THE TONYA HARDING saga was a Great American Novel of the 1990s waiting to be written—equal parts Theodore Dreiser and Three Stooges. Harding was the impoverished striver who muscled her way to the top of the hoity-toity world of women’s figure skating, only to be disgraced when her ex-husband’s buffoonish associates carried out a bizarre assault on a rival skater, Nancy Kerrigan.
The film I, Tonya delivers this story well, both as tragedy and as farce. It shows us the particular violence of frustrated hopes, malnourished emotions, and internalized self-hatred that passes from generation to generation like a plague in the lives of poor white people in America.
In 1972, when Tonya Harding was 2 years old, sociologist Richard Sennett and Jonathan Cobb published a book called The Hidden Injuries of Class. That phrase kept running through my mind as I watched I, Tonya. Sennett and Cobb profiled white working-class Americans who felt the pain of being disrespected and looked down upon, yet couldn’t help blaming themselves for that fact. One of their interviewees remarked, “I really didn’t have it upstairs to do satisfying work.”

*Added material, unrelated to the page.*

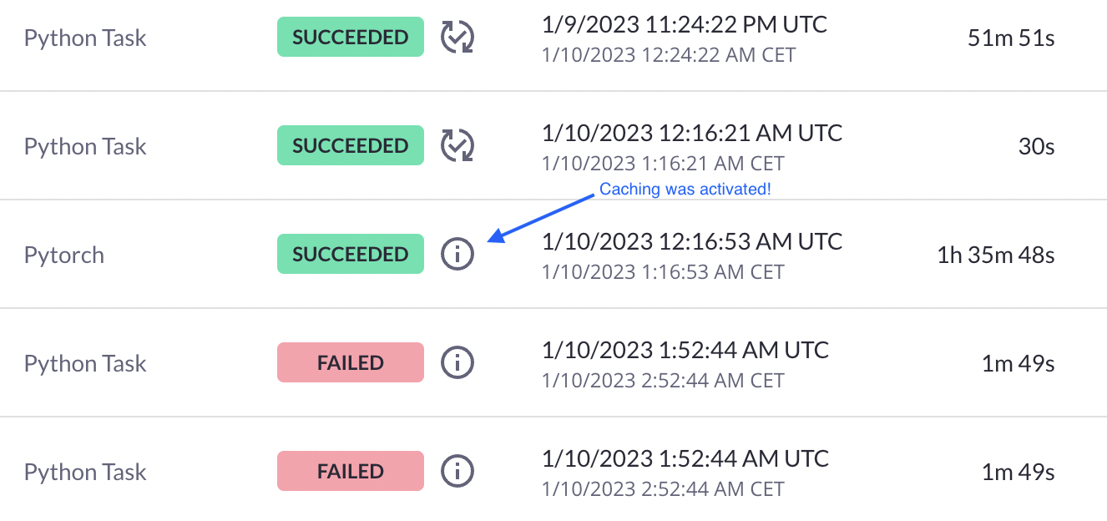Viewport: 1107px width, 521px height.
Task: Click the last Python Task label
Action: click(84, 472)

Less than two years after Sennett’s book arrived, LaVona Golden, a foul-mouthed, chain-smoking wraith of a waitress (played by Allison Janney), intimidated a WASPy skating teacher into taking her daughter Tonya as a student. From that point on, in the movie, the girl’s life is blur of skating and abuse. Her mother torments her into giving her best on the ice, but comes up empty on empathy or affection. And the abuse gets physical. As a teenager (played by Margot Robbie), Tonya moves out to live with her boyfriend and ex-husband-to-be, Jeff Gillooly, and he hits her too.